Il secondo dato da sottolineare è la fedina penale del relatore dei lavori della CPI, il senatore dello stato dell’Alagoas, Renan Calheiros, che all’epoca del processo della Lava Jato – una Mani Pulite moltiplicata per cento che un lustro fa portò alla condanna di centinaia tra politici, faccendieri ed imprenditori – deteneva il record di oltre dieci processi presso la Corte Suprema. Tutti per corruzione. Che sia adesso lui l’autorità morale a leggere le accuse, pesantissime, contro Bolsonaro e famiglia, e a volere «entrare nella storia» fa un certo effetto a chiunque abbia un minimo di memoria.

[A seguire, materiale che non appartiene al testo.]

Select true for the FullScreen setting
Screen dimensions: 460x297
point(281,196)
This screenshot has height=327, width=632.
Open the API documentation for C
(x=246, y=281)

Nel testo Bolsonaro è citato 380 volte, mentre la parola “genocidio” appare 85 volte. Dopo il voto di martedì prossimo, il rapporto, sarà trasmesso agli organi di controllo, la Procura Generale della Repubblica in primis, che possono aprire un procedimento sui presunti crimini segnalati. Questo perché la CPI ha sì poteri di indagine, ma non di punizione. Come sottolineato, inizialmente il rapporto accusava Bolsonaro anche di “omicidio di massa” e “genocidio contro i gruppi indigeni dell’Amazzonia” ma un giorno dopo che il New York Times ne aveva anticipato il contenuto, alcuni senatori hanno deciso di depennare questi due capi di imputazione.

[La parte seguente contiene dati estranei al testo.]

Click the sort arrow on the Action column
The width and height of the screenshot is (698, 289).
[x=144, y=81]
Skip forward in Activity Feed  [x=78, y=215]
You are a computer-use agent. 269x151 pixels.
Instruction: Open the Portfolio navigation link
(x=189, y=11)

Rimane invece l’accusa gravissima di “crimini contro l’umanità” perché, secondo la CPI, Bolsonaro si sarebbe reso colpevole della morte di oltre 300.000 brasiliani, metà del bilancio delle vittime da Covid-19 brasiliane. «Molte di queste morti si potevano evitare», ha detto Calheiros per poi aggiungere «sono personalmente convinto che lui sia responsabile dell’escalation del massacro». Complicato da provare, visto che la pandemia è stata un avvenimento unico e imprevedibile, e nel mondo, soprattutto inizialmente, sono state adottate politiche diverse tra loro per contrastarla. Da vedere se ne saranno convinti anche i giudici, in caso di processo.